2007 Schools Wikipedia Selection. Related subjects: British History 1500 and
before (including Roman Britain); Monarchs of Great Britain

                      Henry III
        By the Grace of God, King of England,
   Lord of Ireland and Duke of Aquitaine
    Tomb effigy of Henry III in Westminster Abbey
   Reign       18-19 October 1216 - 16 November 1272
   Coronation  28 October 1216, Gloucester
   Born        October 1, 1207
               Winchester Castle
   Died        16 November 1272 (age 65)
               Westminster
   Buried      Westminster Abbey
   Predecessor John
   Successor   Edward I
   Consort     Eleanor of Provence (c. 1223- 1291)
   Issue       Edward I ( 1239- 1307)
               Margaret of England ( 1240- 1275)
               Beatrice of England ( 1242- 1275)
               Edmund Crouchback ( 1245- 1296)
   Royal House Plantagenet
   Father      John ( 1167- 1216)
   Mother      Isabella of Angouleme
               (c. 1187- 1246)

   Henry III ( 1 October 1207 – 16 November 1272) was the son and
   successor of John Lackland as King of England, reigning for fifty six
   years from 1216 to his death. Medieval English monarchs did not use
   numbers after their names, and his contemporaries knew him as Henry of
   Winchester. He was the first child king in England since the Norman
   Conquest. Despite his long reign, his personal accomplishments were
   slim and he was a political and military failure. England, however,
   prospered during his century and his greatest monument is Westminster,
   which he made the seat of his government and where he expanded the
   abbey as a shrine to Edward the Confessor.

**DATA RECORDS:**
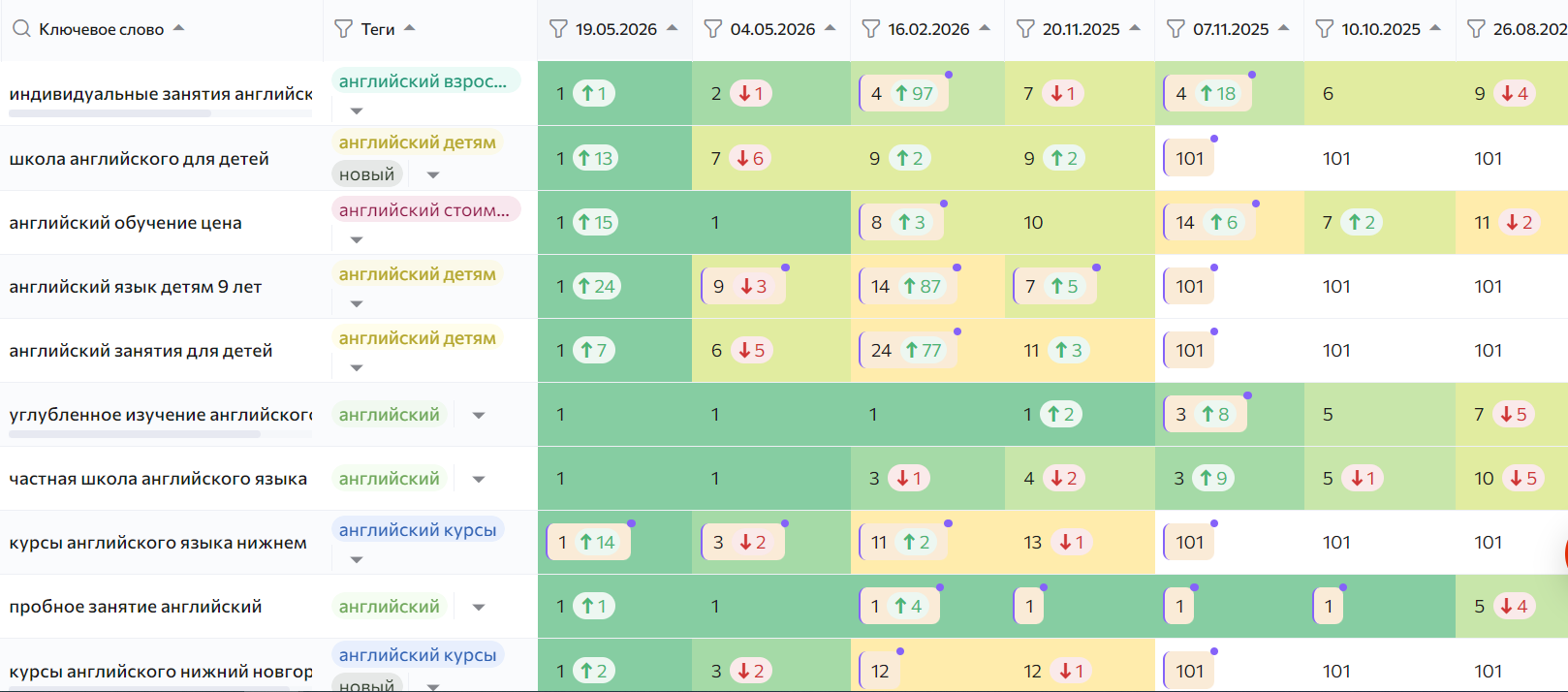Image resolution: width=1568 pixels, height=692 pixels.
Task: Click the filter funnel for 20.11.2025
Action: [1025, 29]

==

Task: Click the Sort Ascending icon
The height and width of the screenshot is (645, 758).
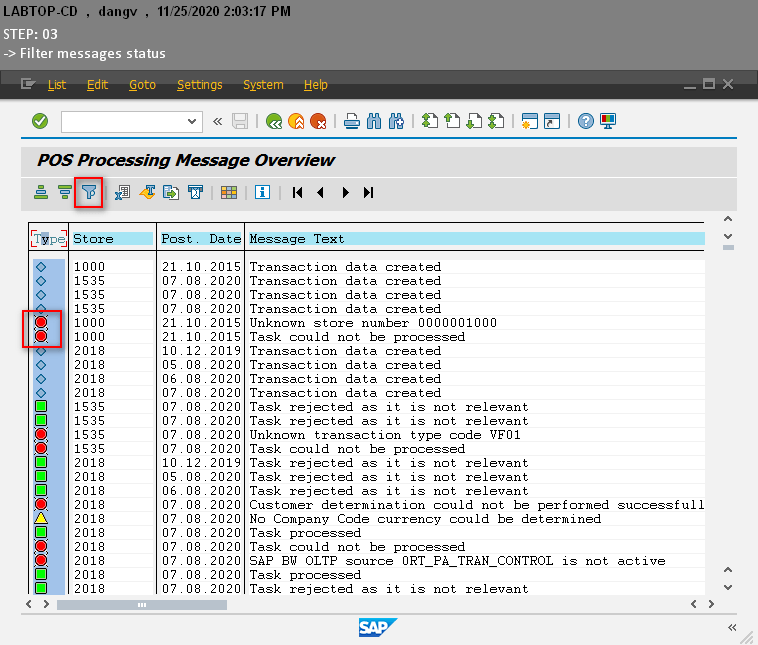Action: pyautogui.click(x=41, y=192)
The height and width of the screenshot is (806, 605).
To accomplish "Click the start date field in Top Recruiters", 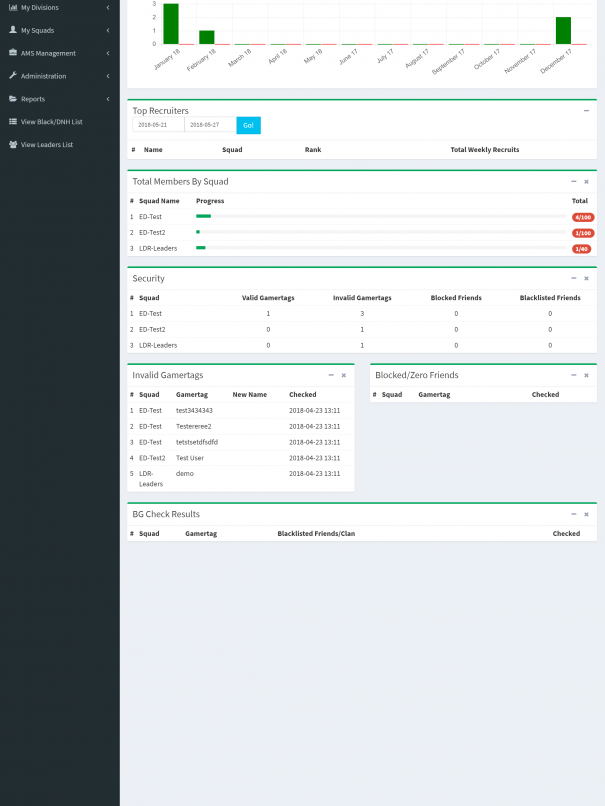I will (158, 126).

**PROBLEM 1:** In the Henry III text, by what name did his contemporaries know him?
**PROBLEM 2:** Return, word for word, the part of the Henry III text that opens with the words "Margaret of England" and closes with "( 1167- 1216)".

**CORRECT OUTPUT 1:** Henry of Winchester

**CORRECT OUTPUT 2:**
Margaret of England ( 1240- 1275)
               Beatrice of England ( 1242- 1275)
               Edmund Crouchback ( 1245- 1296)
   Royal House Plantagenet
   Father      John ( 1167- 1216)